__WHAT TO WORK ON__.
**A)** Which people does the passage on awe below name as having written or said something?
**B)** Could you resume the passage on awe from where it stops?

EXTRACT PROVIDED below:

The poet Emerson once wrote that if the sunset occurred once every ten years, we would be so awed by it that it would appear to be a miracle. But since it happens every day, we pay scant attention to it. Rabbi Jeffrey Kaye says “The soul of the religious or spiritual person is geared to see miracles in the daily occurrences of nature.” I would add that we have moments of awe all around us—all we have to do is open our eyes to see them.

Albert Einstein talks about this as well when he says “the most beautiful and deepest experience a [person] can have is the sense of the mysterious. It is the underlying principle of religion.” Behind every mystery, he says “there is something that our mind cannot grasp and whose beauty and sublimity reaches us only indirectly.  …This is religiousness…to me it suffices to wonder at these secrets and to attempt humbly to grasp with my mind a mere image of the lofty structure of all that there is.”[4] For Einstein the scientist, we can experience awe by realizing there are things beyond our mind’s grasp—and that connects us with a sense of mystery and to a religious feeling.

The twentieth century philosopher and theologian Rabbi Abraham Joshua Heschel also spoke of awe. He said “Awe…is the sense of wonder and humility inspired by the sublime or felt in the presence of mystery.”[5] Heschel is describing those feelings when we encounter awe.  He talked about a philosophy of “Radical Amazement” where one is so in awe of every aspect of the world and its creator that one cannot help but do one’s part to make it the best it can be.

End of EXTRACT PROVIDED.
DATA UNDER STUDY below:

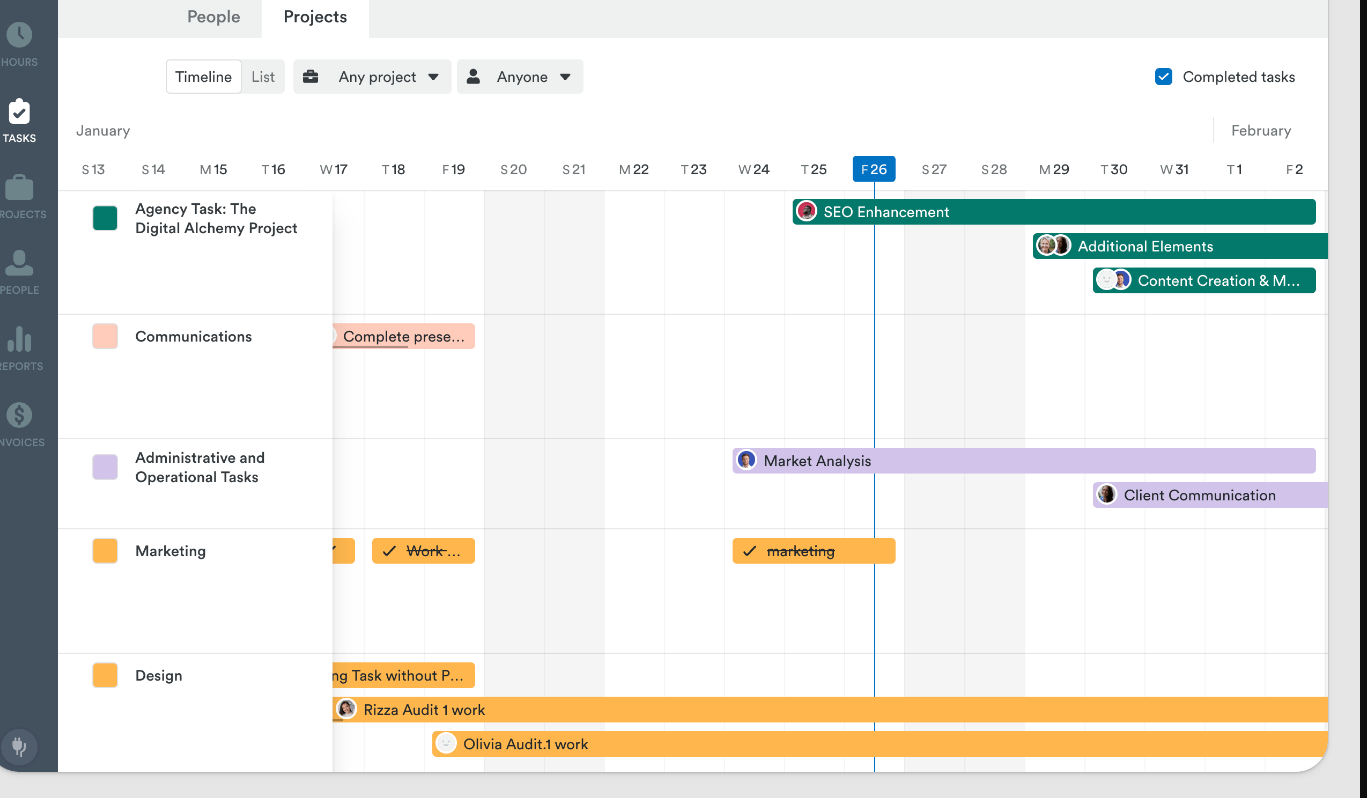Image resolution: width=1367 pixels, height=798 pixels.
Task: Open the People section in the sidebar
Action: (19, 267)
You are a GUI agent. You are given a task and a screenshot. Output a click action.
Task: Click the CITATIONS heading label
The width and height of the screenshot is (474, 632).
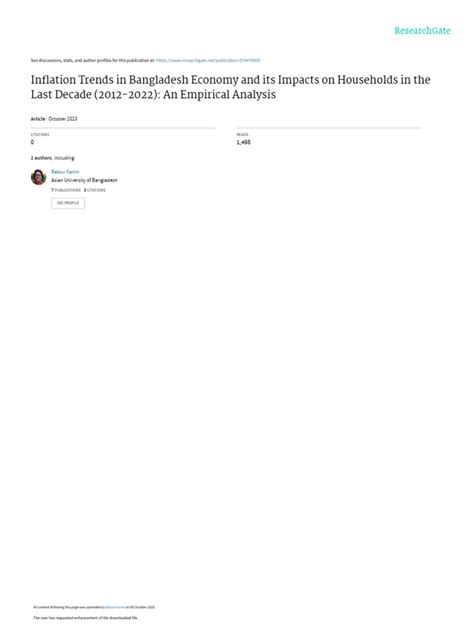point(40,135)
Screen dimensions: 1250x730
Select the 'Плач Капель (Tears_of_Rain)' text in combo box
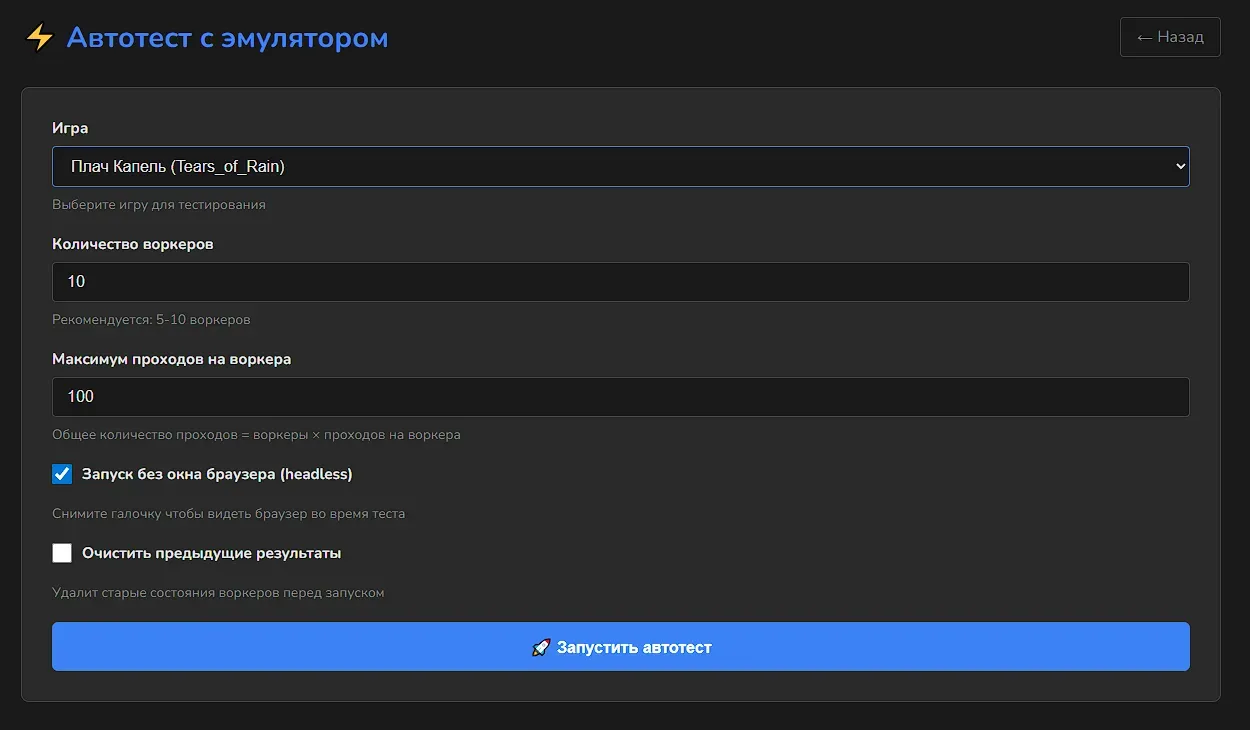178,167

End of DATA UNDER STUDY.

__PER-TASK OUTPUTS__.
**A)** Emerson, Rabbi Jeffrey Kaye, Albert Einstein, and Rabbi Abraham Joshua Heschel.

**B)**
This seems to be similar to the results of the Stanford study. We feel moments of awe, and it makes us want to volunteer, it makes us feel good about the world, and about our lives. I am indebted to Rabbi Rachel Bat-Or, who shared this study with me, and also remarked that “the most exciting part of this study is knowing that we can recreate that feeling of timelessness even when we are not in nature. We can do it by looking at videos or photos of awe-inspiring places. We can even do so by remembering our time in those places. With just 60 seconds of looking at or remembering awesome images, we can bring back that feeling of time standing still. This is so important for each of us….All we need is 60 seconds, and all of us have 60 seconds at least once a day.”[6]

So as we embark upon the Days of Awe—days that give us ample time to experience moments of transcendence in music and meditation and memory. Whether you are thinking about a natural event within God’s creation such as a thunderstorm, the growth of fruit and flowers, the rolling of streams, and the power of the seas, whether you are thinking about a person transition, such as childbirth or a particular occurrence of genuine human interaction, whether you are thinking of the breathtaking scope of the Grand Canyon, the ethereal beauty of the Aurora Borealis, the “northern lights,” or the exhilarating view from the top of the Eiffel Tower, at some point in our lives we’ve all had the feeling of being in a complete and overwhelming sense of awe.

May these Yamim Noraim, these Days of Awe, give us the power and courage to open up our eyes and find awe in our heart. May we be receptive to our everyday miracles, for these are the joys and pleasures and wonders of life. May we be enriched and nurtured by them and our ability to experience radical amazement. May we experience the expandedness of time and the satisfaction in life, as we pray to be entered into the book of life, on these Yamim Noraim, these Days of Awe.